SLOAD : Welcome to Synthetic Lethality Online Analysis Database

Synthetic lethality has been widely concerned because of its potential role in cancer treatment, which can be harnessed to selectively kill cancer cells via identifying inactive genes in a specific cancer and further targeting the corresponding synthetic lethal partners.

Herein, to obtain cancer-specific synthetic lethal interactions, we aimed to predict genetic interactions via a pan-cancer analysis from multiple molecular levels using random forest, and then we constructed SLOAD via integrating these findings, which was a user-friendly database for data searching, browsing, downloading and analyzing. These results can provide precise cancer-specific synthetic lethal interactions, which will contribute to drug designing in cancer treatment that promotes therapy strategies based on the principle of synthetic lethality.

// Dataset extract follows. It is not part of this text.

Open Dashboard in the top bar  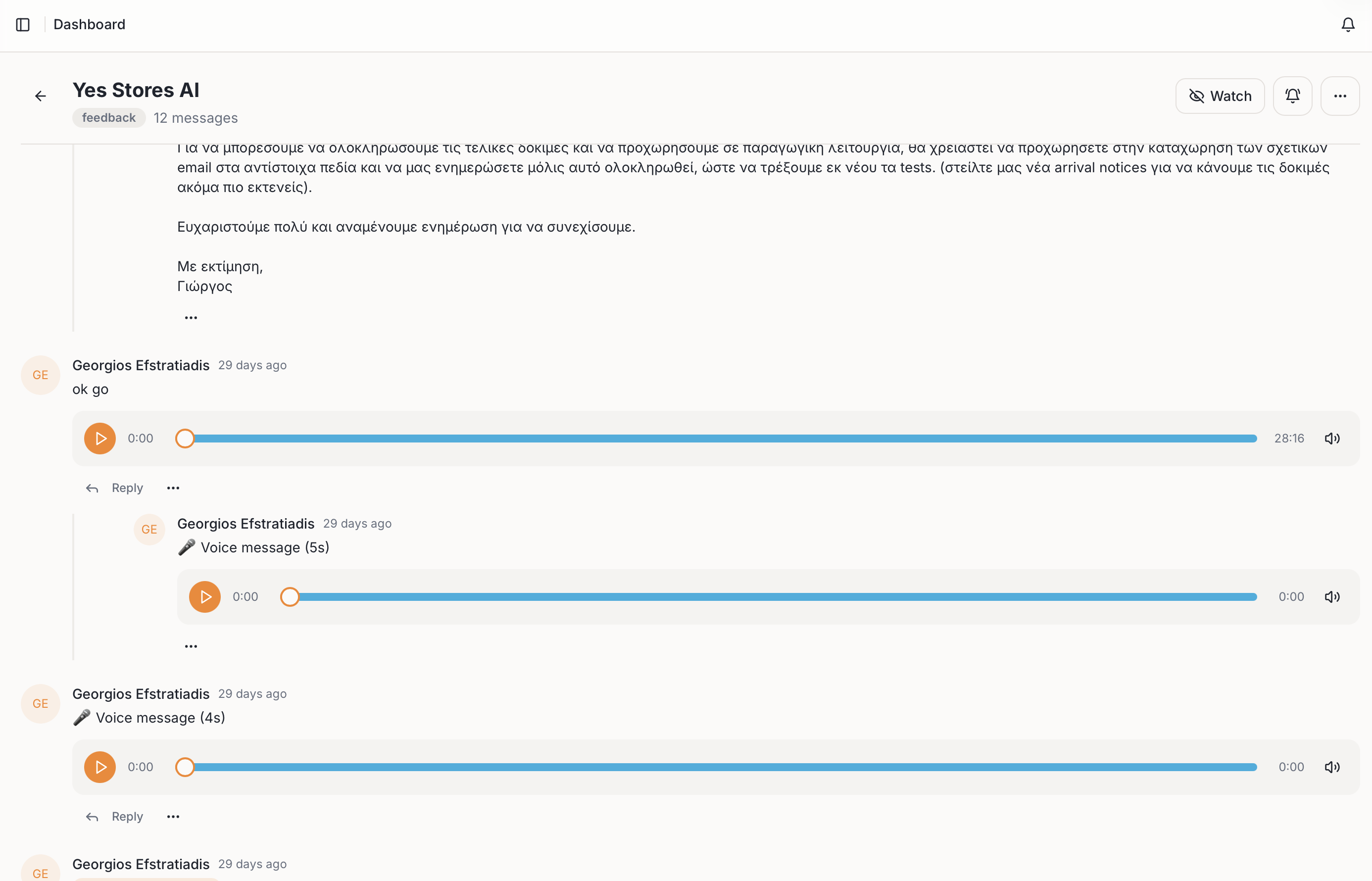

The overall performance of the prediction method of random forest was better than our previous studies with the prediction method of decision tree. The mean AUC value was 0.816 via random forest, but it was 0.747 via decision tree. Both the accuracy and AUC values showed significant difference between the two algorithms, indicating the better prediction results using random forest method.

A total of 139,035 gene pairs were collected in 31 cancer types, containing 10,377 genes. In 31 cancers, numbers of gene pairs were different in diverse cancer types, and many synthetic lethal interactions were detected in multiple cancers, especially shared by 7-14 cancers. The genetic interactions among genes were complex, and some genes were involved in dynamic expression patterns across cancers.